Paper detail

Cold freeze out of superheavy dark matter and Hubble tension

We propose a unified dark matter framework, the "X miracle", in which dark matter consists of superheavy, nonthermal X particles whose relic abundance is set by annihilation or decay inside the earliest self-gravitating bound objects, rather than by conventional weak-scale freeze-out of semi-relativistic WIMPs. X particles are produced nonthermally with an initial overabundance $ρ_{ini}\ggρ_{\infty}$, become nonrelativistic extremely early, and redshift to ultra-cold velocities. This permits collapse into compact bound states characterized by a quantum-gravitational radius $r_X=4\hbar^2/Gm_X^3=10^{-13}$m, much larger than the Compton wavelength. The framework favors a mass $m_X=10^{12}$GeV and an enhanced effective cross section $10^{-21}$m$^3$/s. Overlapping wavefunctions in these compact states drive efficient annihilation or decay, producing a "cold" freeze-out that converts most $ρ_{ini}$ into radiation and leaves a small relic density $ρ_{\infty}$. Solving Boltzmann equations shows that a level of depletion of one surviving particle per $10^9$ can generate $ΔN_{eff}\approx$0.4, potentially easing Hubble tension. For $m_X=10^{12}$GeV we obtain a dark coupling $α_X=0.09$, compatible with UHECR limits.

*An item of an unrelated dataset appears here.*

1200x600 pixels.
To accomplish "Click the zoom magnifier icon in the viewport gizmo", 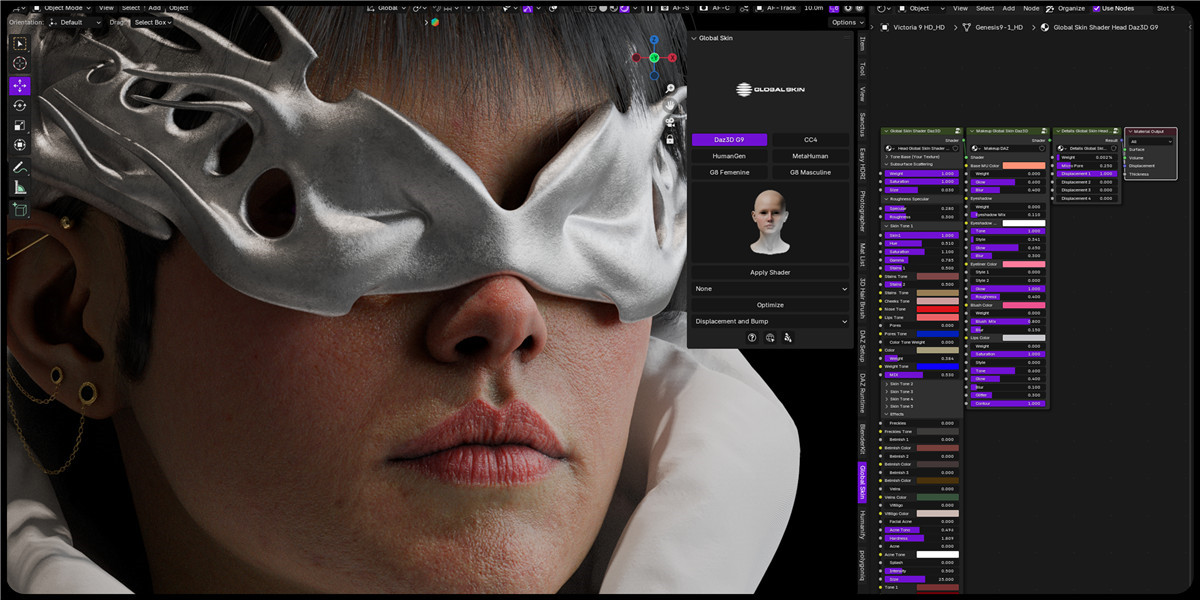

Early collapse at $t\sim 10^{-6}$s can release binding energy in high-frequency (~100 kHz) gravitational waves or in ultralight GUT-scale axions with mass ~$10^{-9}$eV. Superheavy sterile neutrinos offer a natural particle realization, linking dark matter to neutrino mass generation and baryogenesis; gravitational production of X then points to high-scale inflation with efficient reheating. The X-miracle scenario demonstrates that dark matter need not be weak-scale: its abundance and observable signatures can instead be governed by small-scale gravitational dynamics, with correlated predictions for UHECRs, axions, gravitational waves, and small-scale structures.